Comet app over REST in erlang?

I am a newbie to Erlang and am trying to make a switch to Erlang for our latest project. Since this is going to be a real-time chat (long polled) system for file sharing on the fly, I realized after a bit of digging around that Erlang would be the most appropriate choice, because of high concurrency, plus people also suggested to use Yaws since it can handle upto 50k parallel connections.
Although, it sounds awesome, but since I am a newbie (both to erlang and comet applications), I am unable to understand the right technology stack / architecture of how this would work. Also, because of relatively less documentation, I am unable to figure out how the individual pieces would fit together (web server, application layer, DB, message queue) for such an application. The application is going to run off a desktop client only (no web presence required), and so we need to build a REST api for the functionalities.
It would be great, if someone could point me in the right direction to proceed.
Thanks
Nitrogen has a very slick Comet feature built-in. It will work with the three most popular Erlang web servers, including the one you're already considering, YAWS.

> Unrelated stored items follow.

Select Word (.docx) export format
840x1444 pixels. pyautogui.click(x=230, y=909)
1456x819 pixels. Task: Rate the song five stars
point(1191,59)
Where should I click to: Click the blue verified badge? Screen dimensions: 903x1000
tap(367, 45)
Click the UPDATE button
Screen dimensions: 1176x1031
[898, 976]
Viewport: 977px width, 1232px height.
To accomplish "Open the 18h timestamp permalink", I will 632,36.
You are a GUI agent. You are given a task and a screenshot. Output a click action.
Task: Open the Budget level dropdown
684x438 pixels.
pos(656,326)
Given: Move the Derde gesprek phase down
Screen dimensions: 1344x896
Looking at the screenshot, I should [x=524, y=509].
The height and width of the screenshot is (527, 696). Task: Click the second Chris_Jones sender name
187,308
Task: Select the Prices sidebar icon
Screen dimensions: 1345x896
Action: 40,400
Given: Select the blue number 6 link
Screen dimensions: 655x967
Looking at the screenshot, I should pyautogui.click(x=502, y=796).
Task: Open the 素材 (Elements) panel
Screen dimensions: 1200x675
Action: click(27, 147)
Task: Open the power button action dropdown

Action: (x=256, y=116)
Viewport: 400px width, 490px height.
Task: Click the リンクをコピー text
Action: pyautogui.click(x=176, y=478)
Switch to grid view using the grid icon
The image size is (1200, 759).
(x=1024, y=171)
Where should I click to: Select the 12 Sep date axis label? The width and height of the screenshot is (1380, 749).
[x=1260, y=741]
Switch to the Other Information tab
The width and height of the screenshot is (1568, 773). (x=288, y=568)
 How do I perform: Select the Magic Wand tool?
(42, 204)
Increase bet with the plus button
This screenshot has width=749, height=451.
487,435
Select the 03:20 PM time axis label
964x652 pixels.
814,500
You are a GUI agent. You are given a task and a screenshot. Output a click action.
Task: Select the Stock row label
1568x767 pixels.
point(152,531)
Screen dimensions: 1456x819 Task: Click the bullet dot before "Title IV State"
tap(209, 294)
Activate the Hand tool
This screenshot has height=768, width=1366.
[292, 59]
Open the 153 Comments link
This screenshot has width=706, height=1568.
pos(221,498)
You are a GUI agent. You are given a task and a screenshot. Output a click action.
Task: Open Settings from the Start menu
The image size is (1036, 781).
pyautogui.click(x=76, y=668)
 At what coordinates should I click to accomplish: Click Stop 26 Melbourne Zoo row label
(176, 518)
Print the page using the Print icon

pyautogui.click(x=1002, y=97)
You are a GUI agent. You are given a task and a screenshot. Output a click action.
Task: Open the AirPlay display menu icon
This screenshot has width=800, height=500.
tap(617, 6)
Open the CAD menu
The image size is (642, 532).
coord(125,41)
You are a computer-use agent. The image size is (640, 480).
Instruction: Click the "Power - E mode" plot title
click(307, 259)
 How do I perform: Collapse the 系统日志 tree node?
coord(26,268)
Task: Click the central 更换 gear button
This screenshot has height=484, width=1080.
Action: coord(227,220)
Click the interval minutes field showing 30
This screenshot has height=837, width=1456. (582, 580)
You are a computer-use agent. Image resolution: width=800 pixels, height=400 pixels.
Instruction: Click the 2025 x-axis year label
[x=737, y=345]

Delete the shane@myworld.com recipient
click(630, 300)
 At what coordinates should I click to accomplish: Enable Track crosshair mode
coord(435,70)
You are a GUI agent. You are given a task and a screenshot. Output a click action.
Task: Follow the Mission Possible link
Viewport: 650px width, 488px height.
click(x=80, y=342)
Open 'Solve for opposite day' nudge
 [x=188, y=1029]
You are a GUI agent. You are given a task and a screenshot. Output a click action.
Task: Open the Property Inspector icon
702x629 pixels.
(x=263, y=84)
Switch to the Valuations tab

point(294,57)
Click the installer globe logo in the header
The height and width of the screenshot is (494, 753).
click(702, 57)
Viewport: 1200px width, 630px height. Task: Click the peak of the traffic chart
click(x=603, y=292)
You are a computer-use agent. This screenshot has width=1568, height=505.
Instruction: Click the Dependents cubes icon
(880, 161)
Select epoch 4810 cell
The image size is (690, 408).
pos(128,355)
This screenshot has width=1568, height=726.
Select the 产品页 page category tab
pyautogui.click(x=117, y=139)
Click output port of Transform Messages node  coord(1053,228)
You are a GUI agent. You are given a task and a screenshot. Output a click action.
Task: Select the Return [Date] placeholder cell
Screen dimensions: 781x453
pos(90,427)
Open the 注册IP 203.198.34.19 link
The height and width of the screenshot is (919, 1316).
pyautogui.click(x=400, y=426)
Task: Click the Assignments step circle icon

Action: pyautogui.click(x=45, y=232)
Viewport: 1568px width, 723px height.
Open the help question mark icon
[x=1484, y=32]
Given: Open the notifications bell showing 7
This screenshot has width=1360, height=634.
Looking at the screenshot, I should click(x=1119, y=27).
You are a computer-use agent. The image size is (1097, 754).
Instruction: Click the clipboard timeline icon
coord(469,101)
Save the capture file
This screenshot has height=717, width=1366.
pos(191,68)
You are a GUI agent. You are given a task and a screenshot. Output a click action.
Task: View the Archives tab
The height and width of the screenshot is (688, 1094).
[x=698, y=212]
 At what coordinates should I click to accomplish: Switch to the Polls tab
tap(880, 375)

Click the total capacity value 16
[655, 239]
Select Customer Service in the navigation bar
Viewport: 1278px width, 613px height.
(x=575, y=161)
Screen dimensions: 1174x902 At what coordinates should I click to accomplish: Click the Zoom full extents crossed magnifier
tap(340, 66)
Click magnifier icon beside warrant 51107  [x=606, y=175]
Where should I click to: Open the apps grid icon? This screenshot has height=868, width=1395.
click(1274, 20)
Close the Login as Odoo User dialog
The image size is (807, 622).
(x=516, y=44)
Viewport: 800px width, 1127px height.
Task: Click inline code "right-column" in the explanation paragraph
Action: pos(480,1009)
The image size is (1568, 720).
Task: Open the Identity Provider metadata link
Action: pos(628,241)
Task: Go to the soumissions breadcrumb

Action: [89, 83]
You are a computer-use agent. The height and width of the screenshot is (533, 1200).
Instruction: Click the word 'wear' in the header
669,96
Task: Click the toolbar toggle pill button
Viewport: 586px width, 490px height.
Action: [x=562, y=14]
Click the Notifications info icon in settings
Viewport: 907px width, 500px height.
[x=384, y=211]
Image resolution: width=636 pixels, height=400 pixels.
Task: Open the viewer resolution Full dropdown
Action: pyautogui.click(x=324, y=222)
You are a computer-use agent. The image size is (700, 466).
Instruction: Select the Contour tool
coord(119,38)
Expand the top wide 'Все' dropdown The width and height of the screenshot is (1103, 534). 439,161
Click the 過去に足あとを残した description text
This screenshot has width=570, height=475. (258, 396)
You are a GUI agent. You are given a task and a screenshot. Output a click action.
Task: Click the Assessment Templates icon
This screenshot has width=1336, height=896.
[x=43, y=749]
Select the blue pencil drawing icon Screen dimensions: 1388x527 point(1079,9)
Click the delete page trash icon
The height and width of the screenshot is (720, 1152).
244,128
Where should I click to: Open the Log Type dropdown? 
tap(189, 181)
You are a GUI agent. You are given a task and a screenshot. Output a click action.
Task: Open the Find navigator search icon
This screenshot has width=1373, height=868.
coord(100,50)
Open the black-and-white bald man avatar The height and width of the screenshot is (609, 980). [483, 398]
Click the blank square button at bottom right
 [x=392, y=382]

Nitrogen doesn't do anything in particular about data storage. It's not one of those web frameworks that insists on managing the DB for you. You're free to use Mnesia or whatever else you like. If this bothers you, you might consider Erlyweb instead. It doesn't do Comet for you like Nitrogen does, but it's more of the manage-everything-for-me sort of web framework.
You could use:
ejabberd as the XMPP server
mnesia as the database
YAWS as the WEB server
Message Queue : you can implement that in Erlang or use an enterprise solution such as RabbitMQ
The all new Zotonic application may inspire you. It's a webapp running off mochiweb for HTTP service with webmachine for the REST API. And it's using good ol' PostgreSQL as database.
It has comet support implemented.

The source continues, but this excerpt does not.